REQUIRED WORK ▸ This task calls for the lines below starting at the one containing "1280x720 pixels." and ending at the one containing "Task: Click the horizontal scrollbar thumb", repeated exactly with both ends kept and pictures left out.

Collected data:
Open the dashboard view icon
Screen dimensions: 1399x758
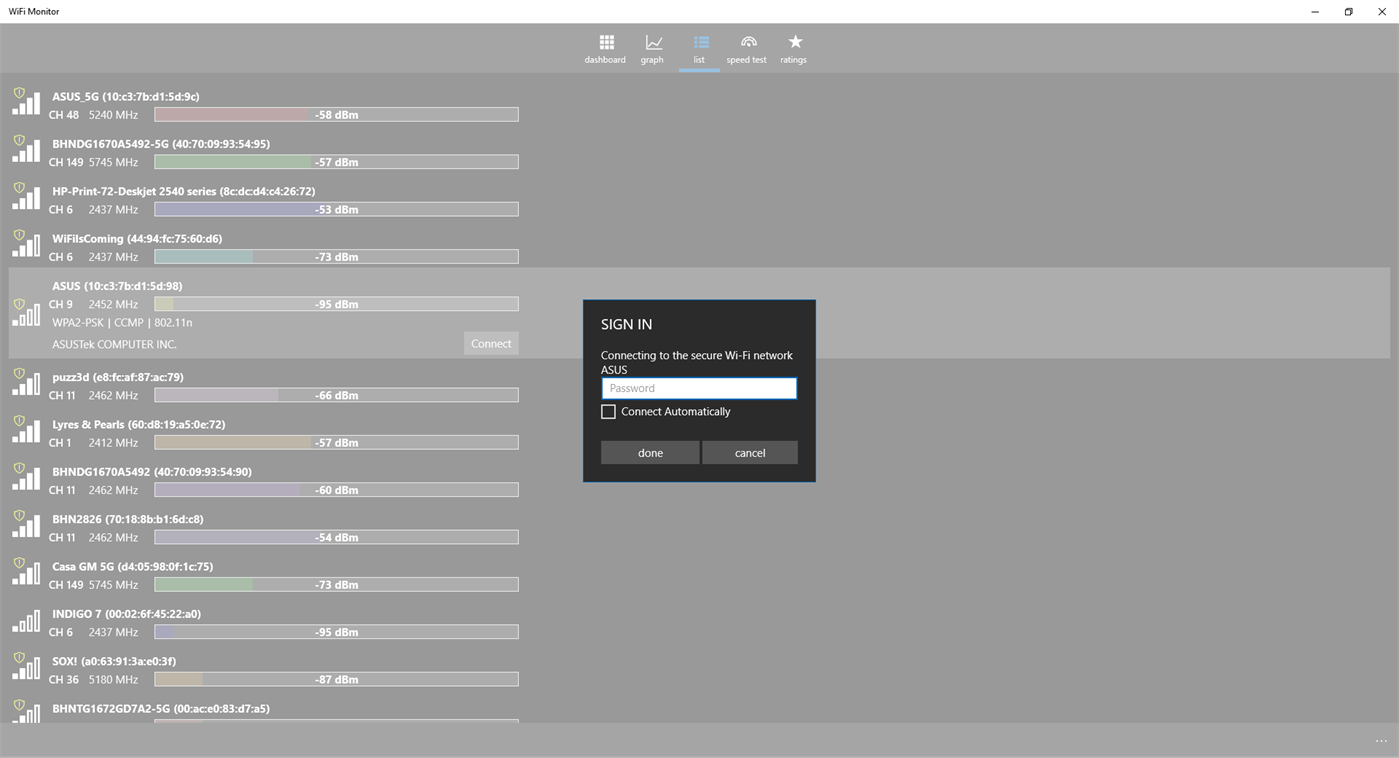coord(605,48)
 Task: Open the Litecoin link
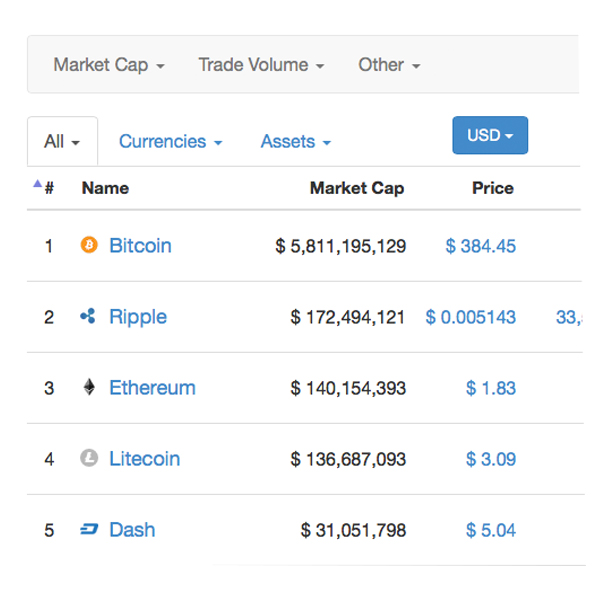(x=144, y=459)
...
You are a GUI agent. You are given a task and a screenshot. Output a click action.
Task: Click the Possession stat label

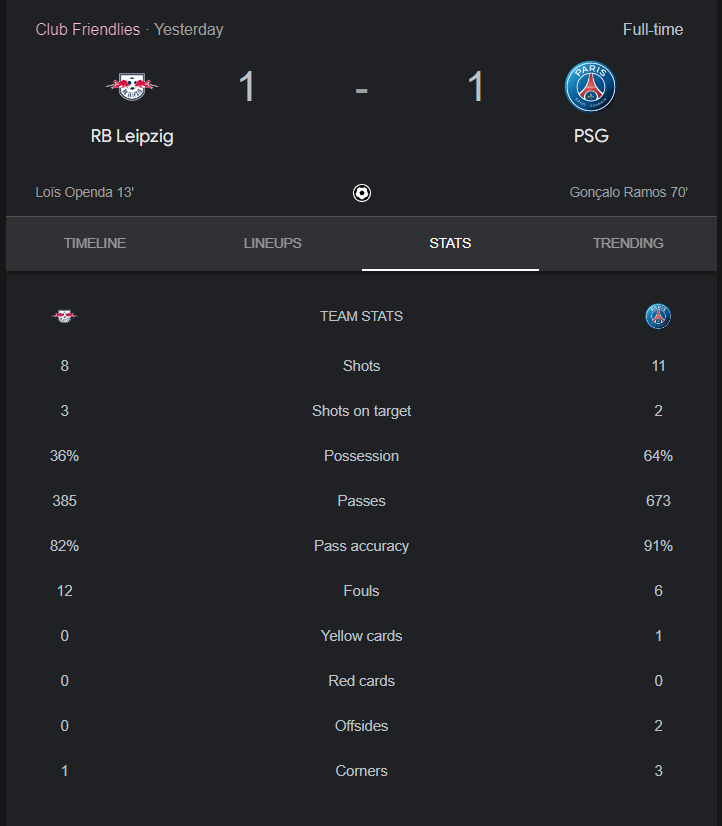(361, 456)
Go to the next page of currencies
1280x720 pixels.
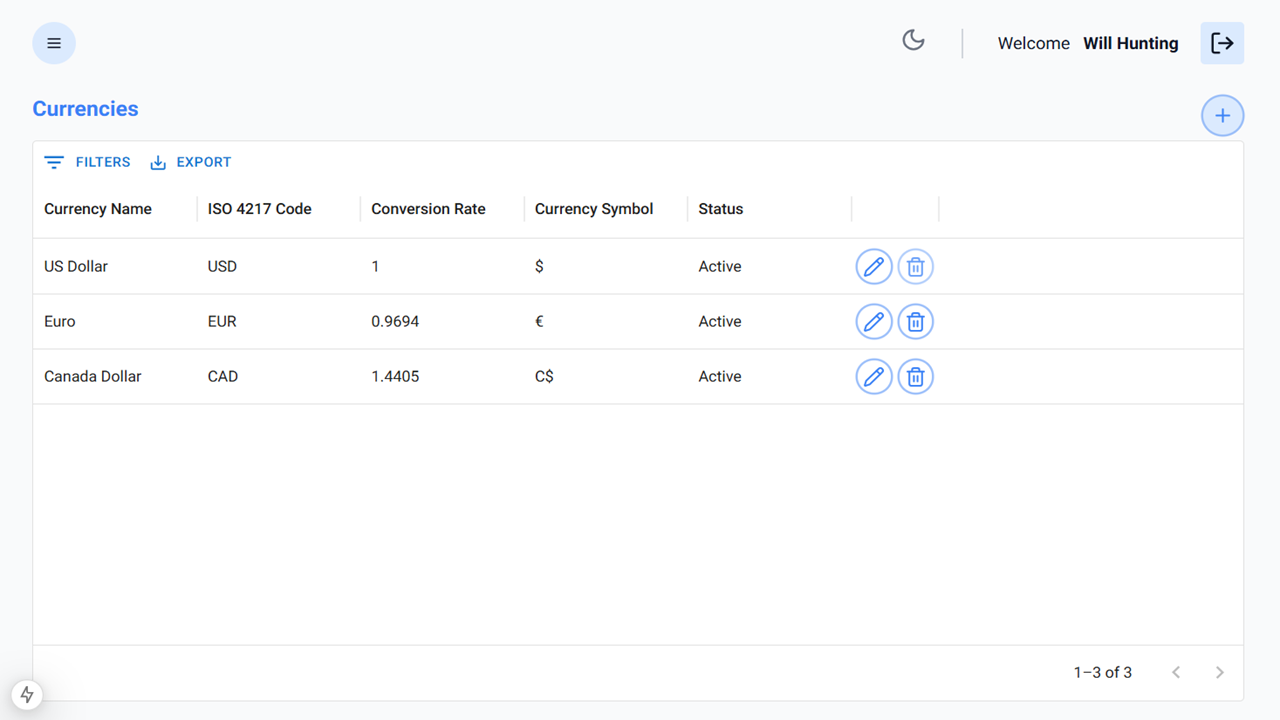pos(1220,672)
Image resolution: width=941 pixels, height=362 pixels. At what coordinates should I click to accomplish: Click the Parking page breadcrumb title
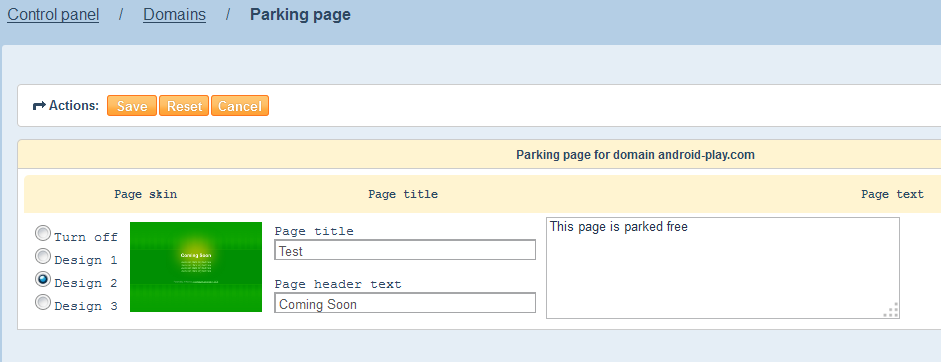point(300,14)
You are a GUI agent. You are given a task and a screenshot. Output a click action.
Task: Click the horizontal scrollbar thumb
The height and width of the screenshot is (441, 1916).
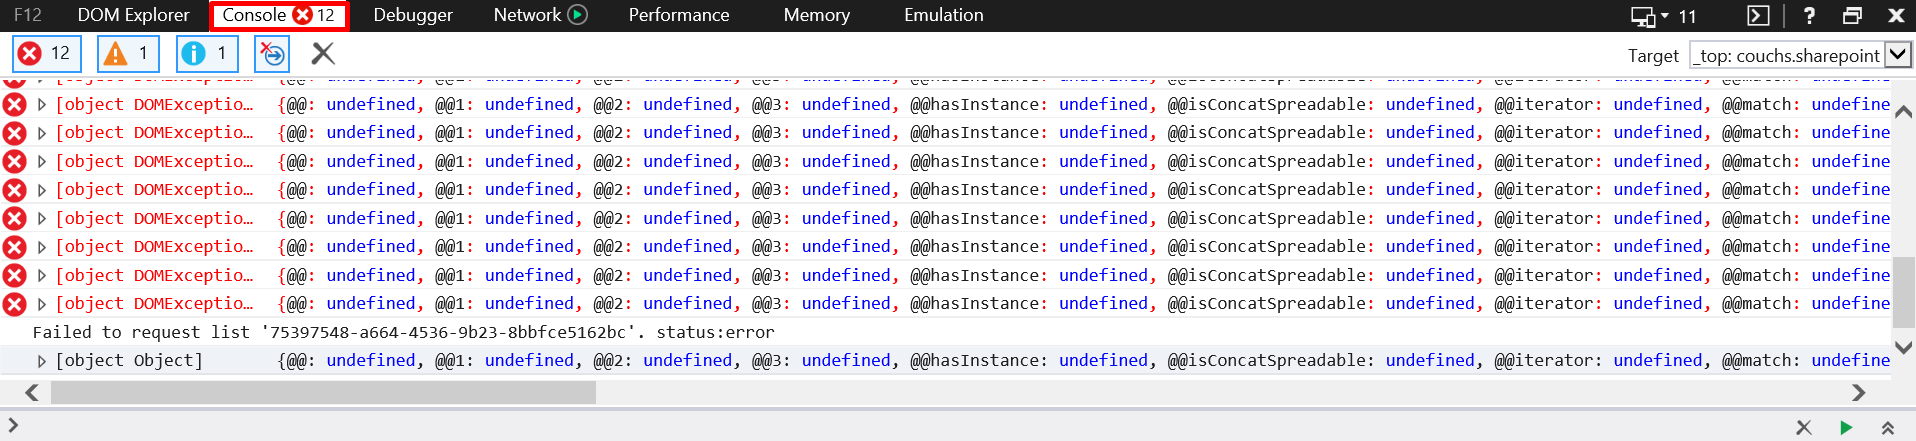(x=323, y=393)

SOLUTION ▸
1280x720 pixels.
pos(1220,672)
Image resolution: width=941 pixels, height=362 pixels. At what coordinates should I click to accomplish: Click the Parking page breadcrumb title
point(300,14)
You are a GUI agent. You are given a task and a screenshot. Output a click action.
Task: Click the horizontal scrollbar thumb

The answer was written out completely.